Watered-down returns(3)

Think water utilities are risk-free? A look at the current UK market might make you gulp, writes Chris Josselyn.

Regulated UK water companies have traditionally represented one of the purest and most conservative infrastructure investment propositions around, providing rock-steady earnings year on year. Their monopolistic nature and the fact that, even in the darkest economic conditions the provision of clean drinking water and working sewerage is a necessity, have made them one of the most recession-resistant forms of infrastructure.

But recession-proof they are not.

As this year’s earnings season for UK water utilities demonstrates, these are not easy investments to make and much can go wrong after buyers ink the deal.

Earlier this week publicly listed water and sewerage company Northumbrian Water, whose main shareholder is the Ontario Teachers’ Pension Plan, posted its full-year results. Revenues were down 10 percent to £157.2 million. This is not necessarily disastrous news, however, as it is ahead of expectations.

Surely, you think, the households of Britain are not cutting back on the consumption of H2O amid a weakening economy. In fact, even though household consumption remains fairly stable through thick and thin, declines in heavy industry water usage during a slump can create a major dent in earnings. With heavy industry representing a  relatively large proportion of its customer base, Northumbrian was hit especially hard by this as North-Western UK factories continued to close.

The extent to which water utilities are regulated can also cause logistical headaches for those pondering a purchase. UK water regulators have proposed extending competition by vertically separating water companies’ activities with price controls and opening competition for non-domestic customers.
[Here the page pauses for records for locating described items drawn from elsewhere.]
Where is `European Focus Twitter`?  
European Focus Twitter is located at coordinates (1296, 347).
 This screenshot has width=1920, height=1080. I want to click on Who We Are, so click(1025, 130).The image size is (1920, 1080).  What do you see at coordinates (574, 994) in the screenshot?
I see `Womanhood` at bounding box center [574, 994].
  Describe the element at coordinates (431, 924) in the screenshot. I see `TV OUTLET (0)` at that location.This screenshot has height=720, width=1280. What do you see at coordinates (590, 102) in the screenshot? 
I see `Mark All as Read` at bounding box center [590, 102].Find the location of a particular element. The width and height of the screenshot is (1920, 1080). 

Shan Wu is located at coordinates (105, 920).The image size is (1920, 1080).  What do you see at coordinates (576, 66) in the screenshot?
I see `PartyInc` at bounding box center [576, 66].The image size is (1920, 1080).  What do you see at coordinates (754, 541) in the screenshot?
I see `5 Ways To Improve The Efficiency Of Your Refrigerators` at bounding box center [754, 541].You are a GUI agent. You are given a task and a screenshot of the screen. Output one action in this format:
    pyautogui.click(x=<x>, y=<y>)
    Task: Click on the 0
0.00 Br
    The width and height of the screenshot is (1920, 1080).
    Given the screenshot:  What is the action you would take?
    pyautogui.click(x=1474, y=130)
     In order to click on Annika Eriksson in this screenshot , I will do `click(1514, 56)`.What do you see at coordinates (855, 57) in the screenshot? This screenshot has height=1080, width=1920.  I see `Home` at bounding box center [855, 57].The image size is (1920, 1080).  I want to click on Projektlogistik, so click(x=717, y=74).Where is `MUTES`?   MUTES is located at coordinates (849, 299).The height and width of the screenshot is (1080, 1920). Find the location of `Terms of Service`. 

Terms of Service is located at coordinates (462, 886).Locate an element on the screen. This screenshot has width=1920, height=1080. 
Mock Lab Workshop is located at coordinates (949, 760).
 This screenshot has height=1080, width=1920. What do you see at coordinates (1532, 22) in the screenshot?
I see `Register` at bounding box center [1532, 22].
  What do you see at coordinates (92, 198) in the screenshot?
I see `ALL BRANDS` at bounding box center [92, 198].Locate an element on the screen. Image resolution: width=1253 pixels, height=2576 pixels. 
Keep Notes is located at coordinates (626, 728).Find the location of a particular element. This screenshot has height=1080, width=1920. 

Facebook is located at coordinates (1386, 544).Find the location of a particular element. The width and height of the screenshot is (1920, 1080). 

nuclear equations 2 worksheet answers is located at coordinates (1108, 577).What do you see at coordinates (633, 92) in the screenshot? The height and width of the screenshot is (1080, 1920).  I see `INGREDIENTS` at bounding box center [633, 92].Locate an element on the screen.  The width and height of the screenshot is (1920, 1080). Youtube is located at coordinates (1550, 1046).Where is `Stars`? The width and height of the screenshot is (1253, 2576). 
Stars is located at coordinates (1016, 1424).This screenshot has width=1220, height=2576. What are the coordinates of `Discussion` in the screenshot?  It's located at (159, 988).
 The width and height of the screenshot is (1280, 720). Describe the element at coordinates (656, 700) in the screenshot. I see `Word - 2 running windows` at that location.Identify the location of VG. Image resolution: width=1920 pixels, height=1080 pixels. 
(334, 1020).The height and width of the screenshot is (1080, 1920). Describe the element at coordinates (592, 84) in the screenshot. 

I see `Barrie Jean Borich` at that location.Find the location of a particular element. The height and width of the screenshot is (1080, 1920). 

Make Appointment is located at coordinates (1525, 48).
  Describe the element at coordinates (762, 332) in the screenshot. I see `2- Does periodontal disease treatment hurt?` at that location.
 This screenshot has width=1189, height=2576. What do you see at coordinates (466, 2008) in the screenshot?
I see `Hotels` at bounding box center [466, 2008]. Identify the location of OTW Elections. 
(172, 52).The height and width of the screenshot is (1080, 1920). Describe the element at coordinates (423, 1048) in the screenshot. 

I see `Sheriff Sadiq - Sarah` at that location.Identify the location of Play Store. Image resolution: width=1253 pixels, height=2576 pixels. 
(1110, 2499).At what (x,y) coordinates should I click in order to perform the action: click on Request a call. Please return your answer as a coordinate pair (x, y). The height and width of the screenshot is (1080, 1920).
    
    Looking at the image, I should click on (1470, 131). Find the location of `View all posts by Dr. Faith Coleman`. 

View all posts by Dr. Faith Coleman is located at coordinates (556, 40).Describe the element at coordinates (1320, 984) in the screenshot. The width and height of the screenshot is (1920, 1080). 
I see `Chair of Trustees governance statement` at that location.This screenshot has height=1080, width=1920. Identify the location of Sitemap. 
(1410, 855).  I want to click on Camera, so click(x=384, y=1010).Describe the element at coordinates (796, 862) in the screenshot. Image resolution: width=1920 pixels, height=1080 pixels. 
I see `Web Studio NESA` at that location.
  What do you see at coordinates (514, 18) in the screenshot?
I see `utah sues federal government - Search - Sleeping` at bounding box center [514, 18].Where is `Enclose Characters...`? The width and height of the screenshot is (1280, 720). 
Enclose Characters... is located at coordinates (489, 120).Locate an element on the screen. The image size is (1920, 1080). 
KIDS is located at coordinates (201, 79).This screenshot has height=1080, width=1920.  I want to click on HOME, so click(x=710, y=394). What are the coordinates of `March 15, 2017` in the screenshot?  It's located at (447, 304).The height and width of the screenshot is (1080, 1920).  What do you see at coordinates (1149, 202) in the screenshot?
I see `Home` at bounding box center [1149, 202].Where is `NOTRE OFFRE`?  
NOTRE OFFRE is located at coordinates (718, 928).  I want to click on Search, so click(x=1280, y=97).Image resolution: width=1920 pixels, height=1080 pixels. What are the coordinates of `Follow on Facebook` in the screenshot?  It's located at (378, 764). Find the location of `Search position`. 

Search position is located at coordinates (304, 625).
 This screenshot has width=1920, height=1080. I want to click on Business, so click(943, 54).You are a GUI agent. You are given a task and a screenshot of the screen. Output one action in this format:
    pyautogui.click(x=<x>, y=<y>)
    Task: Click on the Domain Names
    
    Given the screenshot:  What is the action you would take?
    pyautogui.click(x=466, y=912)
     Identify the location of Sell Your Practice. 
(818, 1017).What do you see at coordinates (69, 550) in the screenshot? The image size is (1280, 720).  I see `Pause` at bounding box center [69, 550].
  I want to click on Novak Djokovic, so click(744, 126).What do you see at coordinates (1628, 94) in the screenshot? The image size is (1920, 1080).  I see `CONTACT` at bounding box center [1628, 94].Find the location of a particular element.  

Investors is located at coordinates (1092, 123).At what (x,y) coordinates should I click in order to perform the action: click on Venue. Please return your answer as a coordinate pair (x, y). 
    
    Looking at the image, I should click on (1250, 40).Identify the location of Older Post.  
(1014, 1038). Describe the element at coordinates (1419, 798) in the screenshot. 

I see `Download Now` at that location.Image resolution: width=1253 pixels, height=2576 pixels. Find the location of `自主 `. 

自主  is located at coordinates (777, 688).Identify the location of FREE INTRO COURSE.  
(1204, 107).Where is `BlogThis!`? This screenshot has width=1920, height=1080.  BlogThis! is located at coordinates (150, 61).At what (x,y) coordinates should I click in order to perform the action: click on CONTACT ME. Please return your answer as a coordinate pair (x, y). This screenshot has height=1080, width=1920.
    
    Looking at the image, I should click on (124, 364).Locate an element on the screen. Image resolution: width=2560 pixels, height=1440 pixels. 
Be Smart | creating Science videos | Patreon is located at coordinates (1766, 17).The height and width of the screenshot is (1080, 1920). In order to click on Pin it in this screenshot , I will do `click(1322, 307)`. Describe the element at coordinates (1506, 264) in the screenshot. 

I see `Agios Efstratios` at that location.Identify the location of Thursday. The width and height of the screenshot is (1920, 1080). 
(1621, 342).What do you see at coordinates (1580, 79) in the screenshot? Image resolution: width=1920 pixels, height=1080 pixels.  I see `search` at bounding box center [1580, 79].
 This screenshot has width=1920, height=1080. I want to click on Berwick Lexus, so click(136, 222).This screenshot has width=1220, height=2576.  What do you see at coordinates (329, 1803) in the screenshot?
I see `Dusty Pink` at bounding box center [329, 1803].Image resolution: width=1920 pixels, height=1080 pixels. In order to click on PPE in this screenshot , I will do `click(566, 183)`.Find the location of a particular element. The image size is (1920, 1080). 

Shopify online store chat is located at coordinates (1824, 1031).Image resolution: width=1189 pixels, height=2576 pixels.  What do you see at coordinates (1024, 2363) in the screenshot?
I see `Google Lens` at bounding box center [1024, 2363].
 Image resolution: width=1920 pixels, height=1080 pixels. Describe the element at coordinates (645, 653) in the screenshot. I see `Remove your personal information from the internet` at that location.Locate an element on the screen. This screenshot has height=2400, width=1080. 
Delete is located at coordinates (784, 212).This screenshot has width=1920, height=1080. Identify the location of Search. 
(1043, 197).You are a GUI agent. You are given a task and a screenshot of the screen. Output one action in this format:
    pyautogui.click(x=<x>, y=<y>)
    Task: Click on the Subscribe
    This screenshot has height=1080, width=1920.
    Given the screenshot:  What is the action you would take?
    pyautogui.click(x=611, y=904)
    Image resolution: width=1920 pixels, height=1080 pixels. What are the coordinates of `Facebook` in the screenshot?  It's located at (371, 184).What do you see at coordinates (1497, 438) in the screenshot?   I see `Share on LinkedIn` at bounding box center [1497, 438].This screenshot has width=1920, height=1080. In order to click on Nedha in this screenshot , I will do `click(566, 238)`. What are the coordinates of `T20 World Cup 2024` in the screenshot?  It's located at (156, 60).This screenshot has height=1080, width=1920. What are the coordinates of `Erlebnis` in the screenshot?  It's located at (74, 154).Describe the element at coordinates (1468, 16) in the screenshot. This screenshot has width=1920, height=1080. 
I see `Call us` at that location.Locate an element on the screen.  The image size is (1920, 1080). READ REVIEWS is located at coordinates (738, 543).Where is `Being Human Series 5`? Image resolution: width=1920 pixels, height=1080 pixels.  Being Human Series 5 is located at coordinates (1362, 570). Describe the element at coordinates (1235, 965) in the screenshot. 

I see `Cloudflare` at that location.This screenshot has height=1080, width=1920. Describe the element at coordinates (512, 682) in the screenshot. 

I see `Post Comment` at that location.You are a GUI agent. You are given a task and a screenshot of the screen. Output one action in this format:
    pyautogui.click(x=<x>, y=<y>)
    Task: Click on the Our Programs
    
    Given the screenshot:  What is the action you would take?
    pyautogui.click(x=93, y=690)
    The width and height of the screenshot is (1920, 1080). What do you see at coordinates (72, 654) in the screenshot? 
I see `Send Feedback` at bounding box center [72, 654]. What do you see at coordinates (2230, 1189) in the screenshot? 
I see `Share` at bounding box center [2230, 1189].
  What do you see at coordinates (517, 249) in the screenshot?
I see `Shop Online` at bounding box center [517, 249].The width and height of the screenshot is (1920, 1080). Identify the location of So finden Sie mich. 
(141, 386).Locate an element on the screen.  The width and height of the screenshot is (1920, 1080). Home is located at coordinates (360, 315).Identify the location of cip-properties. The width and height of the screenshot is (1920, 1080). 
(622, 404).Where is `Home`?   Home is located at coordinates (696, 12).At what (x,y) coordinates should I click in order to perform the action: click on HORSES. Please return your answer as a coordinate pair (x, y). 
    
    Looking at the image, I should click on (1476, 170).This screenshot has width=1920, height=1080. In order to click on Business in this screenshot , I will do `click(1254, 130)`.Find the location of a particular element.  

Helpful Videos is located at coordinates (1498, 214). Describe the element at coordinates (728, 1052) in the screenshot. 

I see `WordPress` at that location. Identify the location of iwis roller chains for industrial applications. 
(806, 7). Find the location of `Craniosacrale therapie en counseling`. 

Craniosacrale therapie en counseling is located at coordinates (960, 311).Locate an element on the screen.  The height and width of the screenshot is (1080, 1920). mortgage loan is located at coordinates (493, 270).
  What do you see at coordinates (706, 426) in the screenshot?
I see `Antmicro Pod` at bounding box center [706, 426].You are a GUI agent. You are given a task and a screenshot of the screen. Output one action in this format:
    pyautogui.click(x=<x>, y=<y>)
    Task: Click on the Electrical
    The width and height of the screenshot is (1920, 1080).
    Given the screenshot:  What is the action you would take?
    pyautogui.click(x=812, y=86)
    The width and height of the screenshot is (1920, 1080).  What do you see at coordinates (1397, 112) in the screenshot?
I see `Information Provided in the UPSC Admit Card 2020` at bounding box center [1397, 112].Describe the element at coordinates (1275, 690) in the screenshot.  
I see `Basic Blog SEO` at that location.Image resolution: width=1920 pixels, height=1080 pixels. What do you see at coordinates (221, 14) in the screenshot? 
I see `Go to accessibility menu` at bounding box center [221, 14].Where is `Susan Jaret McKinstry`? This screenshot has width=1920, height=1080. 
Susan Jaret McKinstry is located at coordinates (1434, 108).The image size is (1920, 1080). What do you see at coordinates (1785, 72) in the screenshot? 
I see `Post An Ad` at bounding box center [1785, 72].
Moreover, owing to their monopolistic nature, buying regulated water assets can be pricey, meaning any potential acquisition may need substantial leverage. Needless to say, this is not ideal in the current market.

Think back to the acquisition of Kelda, parent of Yorkshire Water, agreed in November 2007 and completed in February the following year. The Saltaire Group, an investment consortium comprising Citi Infrastructure Investors, GIC Special Investments, Infracapital Partners and HSBC, paid just over £3 billion for the company, borrowing heavily to fund the takeover.

Ratings agency Moody’s immediately downgraded Kelda upon the completion of the transaction, estimating that Saltaire’s leverage would come close to Yorkshire Water’s entire Regulated Asset Base, or the regulator’s valuation of the underlying asset.

And make no mistake – regulated water companies are hungry for capital expenditure, as demonstrated by Macquarie’s 2006 purchase of Thames Water. The £8 billion deal came with significant commitments to fix-up and maintain Britain’s largest water utility. Thames plans to invest £5.5 billion over 2010 to 2015, with almost 60 percent to be spent on maintaining current service levels, according to its most recent business plan.

Success with water infrastructure requires not just deep pockets but a deep understanding of local regulatory risks and the impact that market changes will have on water consumption. Any buying group without this expertise is liable to spring a leak.